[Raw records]
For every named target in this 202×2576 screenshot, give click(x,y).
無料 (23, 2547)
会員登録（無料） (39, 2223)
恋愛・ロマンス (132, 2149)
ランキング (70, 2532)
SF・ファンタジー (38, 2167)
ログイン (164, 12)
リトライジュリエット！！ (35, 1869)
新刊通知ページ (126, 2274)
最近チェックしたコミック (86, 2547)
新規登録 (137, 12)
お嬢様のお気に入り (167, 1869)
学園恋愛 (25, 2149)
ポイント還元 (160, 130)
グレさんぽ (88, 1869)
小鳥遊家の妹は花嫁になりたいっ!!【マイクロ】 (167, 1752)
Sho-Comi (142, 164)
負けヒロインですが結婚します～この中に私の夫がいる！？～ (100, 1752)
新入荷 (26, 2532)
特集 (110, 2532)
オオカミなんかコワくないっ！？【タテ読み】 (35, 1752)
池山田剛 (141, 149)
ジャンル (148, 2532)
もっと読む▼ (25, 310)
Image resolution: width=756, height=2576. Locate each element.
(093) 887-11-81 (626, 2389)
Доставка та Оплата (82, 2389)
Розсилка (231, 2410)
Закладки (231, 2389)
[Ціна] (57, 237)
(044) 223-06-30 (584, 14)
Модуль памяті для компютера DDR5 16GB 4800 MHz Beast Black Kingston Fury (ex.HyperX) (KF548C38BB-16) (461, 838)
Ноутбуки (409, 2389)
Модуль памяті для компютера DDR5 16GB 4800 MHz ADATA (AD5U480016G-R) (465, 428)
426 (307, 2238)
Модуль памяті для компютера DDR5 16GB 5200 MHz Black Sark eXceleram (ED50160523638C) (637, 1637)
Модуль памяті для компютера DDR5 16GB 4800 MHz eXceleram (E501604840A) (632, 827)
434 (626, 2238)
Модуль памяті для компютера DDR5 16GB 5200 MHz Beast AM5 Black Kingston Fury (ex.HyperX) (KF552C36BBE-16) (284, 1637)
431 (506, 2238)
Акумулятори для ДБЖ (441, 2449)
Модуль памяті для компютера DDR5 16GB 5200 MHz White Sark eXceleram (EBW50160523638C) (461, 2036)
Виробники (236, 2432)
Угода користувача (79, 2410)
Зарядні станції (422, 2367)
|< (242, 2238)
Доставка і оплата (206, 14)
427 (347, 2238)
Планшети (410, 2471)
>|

__Given task__.
Rewrite the records from the line containing "Модуль памяті для компютера DDR5 16GB 4800 MHz Beast" through the end of the records, increasing every coordinate in the answers by 71.

__The answer__.
Модуль памяті для компютера DDR5 16GB 4800 MHz Beast Black Kingston Fury (ex.HyperX) (KF548C38BB-16) (532, 909)
Ноутбуки (480, 2460)
Модуль памяті для компютера DDR5 16GB 4800 MHz ADATA (AD5U480016G-R) (536, 499)
426 (378, 2309)
Модуль памяті для компютера DDR5 16GB 5200 MHz Black Sark eXceleram (ED50160523638C) (708, 1708)
Модуль памяті для компютера DDR5 16GB 4800 MHz eXceleram (E501604840A) (703, 898)
434 (697, 2309)
Модуль памяті для компютера DDR5 16GB 5200 MHz Beast AM5 Black Kingston Fury (ex.HyperX) (KF552C36BBE-16) (355, 1708)
431 (577, 2309)
Акумулятори для ДБЖ (512, 2520)
Модуль памяті для компютера DDR5 16GB 5200 MHz White Sark eXceleram (EBW50160523638C) (532, 2107)
Виробники (307, 2503)
Угода користувача (150, 2481)
Зарядні станції (493, 2438)
|< (313, 2309)
Доставка і оплата (277, 85)
427 (418, 2309)
Планшети (481, 2542)
>|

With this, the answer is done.